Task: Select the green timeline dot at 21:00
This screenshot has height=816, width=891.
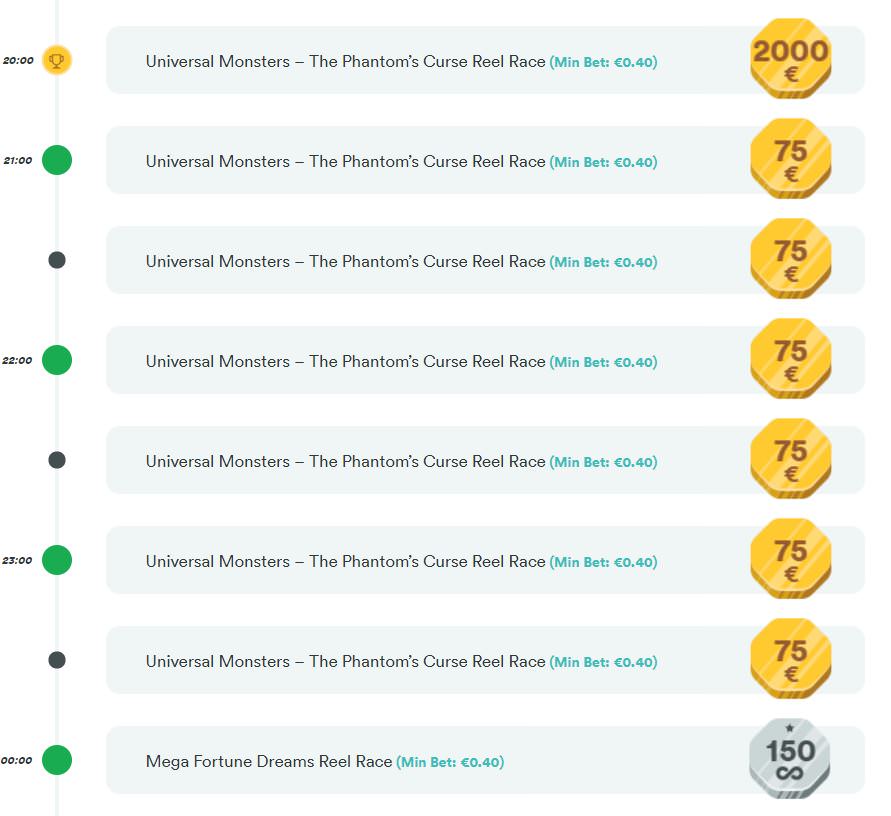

* * *

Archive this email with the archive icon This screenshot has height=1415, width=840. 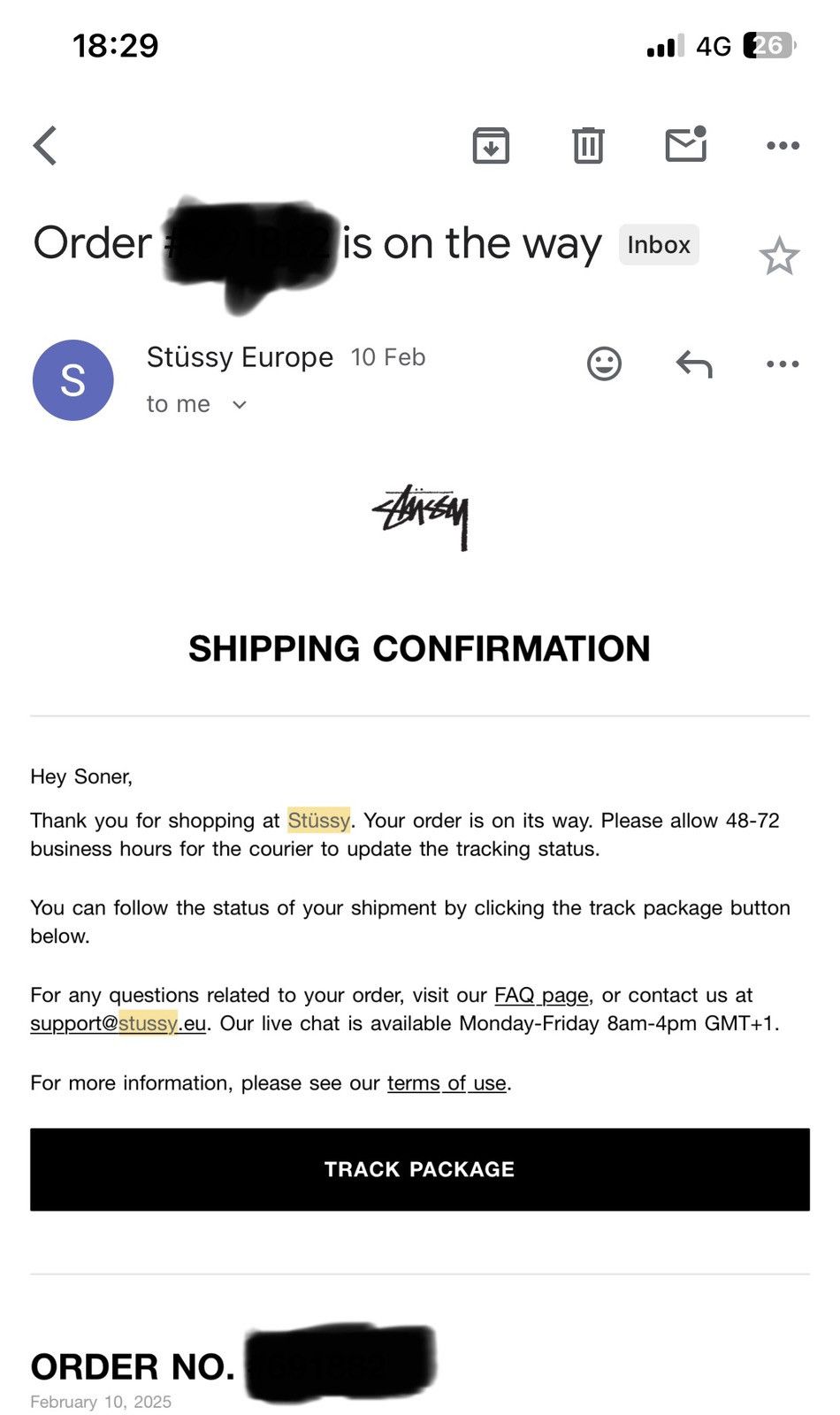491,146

---

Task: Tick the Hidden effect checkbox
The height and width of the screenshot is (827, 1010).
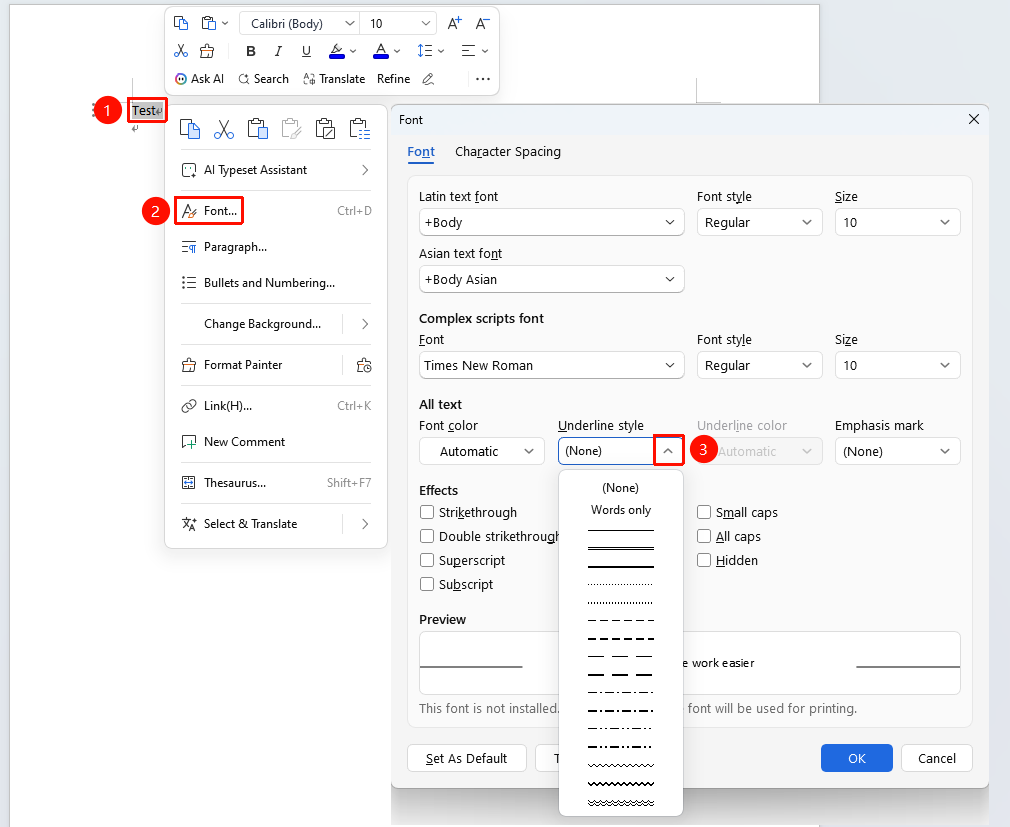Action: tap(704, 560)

What you will do: When the string "Task" appears in a line of the records above, that line is to be copied.

Answer section:
Task: Select the green timeline dot at 21:00
Task: Tick the Hidden effect checkbox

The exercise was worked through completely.